Provided passage>
While the marketplace, sheer scale and demographics of California are vastly different from Massachusetts, the basic problem is the same: Ever-rising health care costs are unsustainable. The multifaceted bill reflects the fact that there is no silver-bullet solution to corralling these costs. But California should consider some features of the bill, including:
- A health policy commission to coordinate strategies, set spending targets and monitor progress. A key feature of the Massachusetts commission is that nine of its 11 members must be "public members." Such appointments, free of connection to the medical industry, are critical. California's fragmented regulatory scheme, an accident of history, would benefit from a more unified approach.
- A number of steps to promote public and community health, including reducing disparities. A strong public effort to ensure focus on getting and staying healthy, rather than solely curing illness, is essential to cutting health care spending. California's been a model on tobacco education, healthy eating and nutritional labeling, and community-based efforts are under way to foster healthy environments. But more can always be done on prevention.
- Promoting new payment methods and "patient-centered" care. Coordinated care and bundled payment pilots are under way in California. We need to test them to ensure they truly serve patients well by improving health outcomes and reducing costs, without exacerbating market concentration problems. "Shared decision making" and culturally and linguistically competent patient education by community health workers are elements our exchange is already embracing, and they should be encouraged on a wider basis.

Stored data>

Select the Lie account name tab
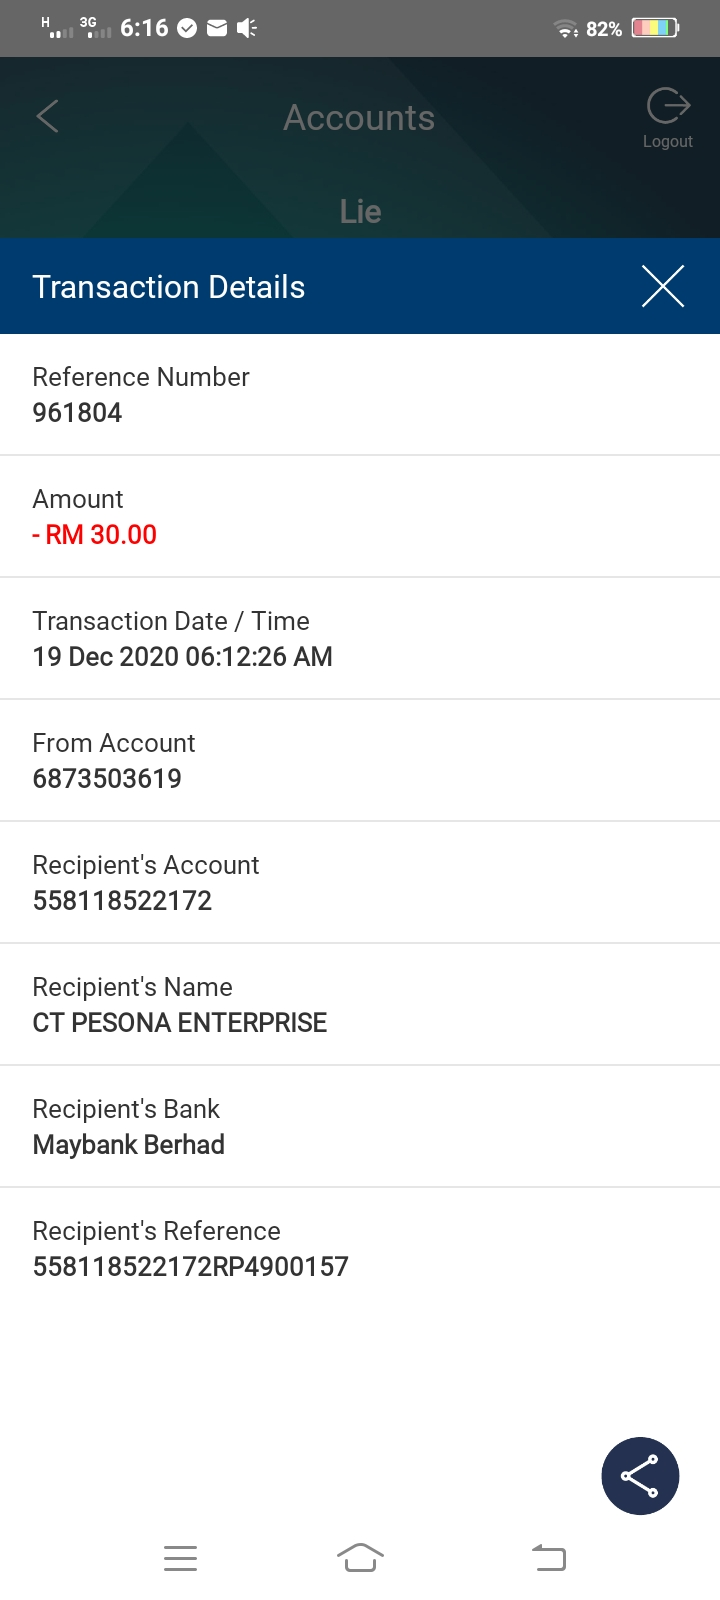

Assignment 1> From the health care costs text, return the stretch from "While the marketplace, sheer" through "more unified approach." word for word.
Assignment 2> According to the health care costs text, how many of the Massachusetts commission's 11 members must be "public members"?

Written reply 1>
While the marketplace, sheer scale and demographics of California are vastly different from Massachusetts, the basic problem is the same: Ever-rising health care costs are unsustainable. The multifaceted bill reflects the fact that there is no silver-bullet solution to corralling these costs. But California should consider some features of the bill, including:
- A health policy commission to coordinate strategies, set spending targets and monitor progress. A key feature of the Massachusetts commission is that nine of its 11 members must be "public members." Such appointments, free of connection to the medical industry, are critical. California's fragmented regulatory scheme, an accident of history, would benefit from a more unified approach.

Written reply 2> Nine of its 11 members must be "public members."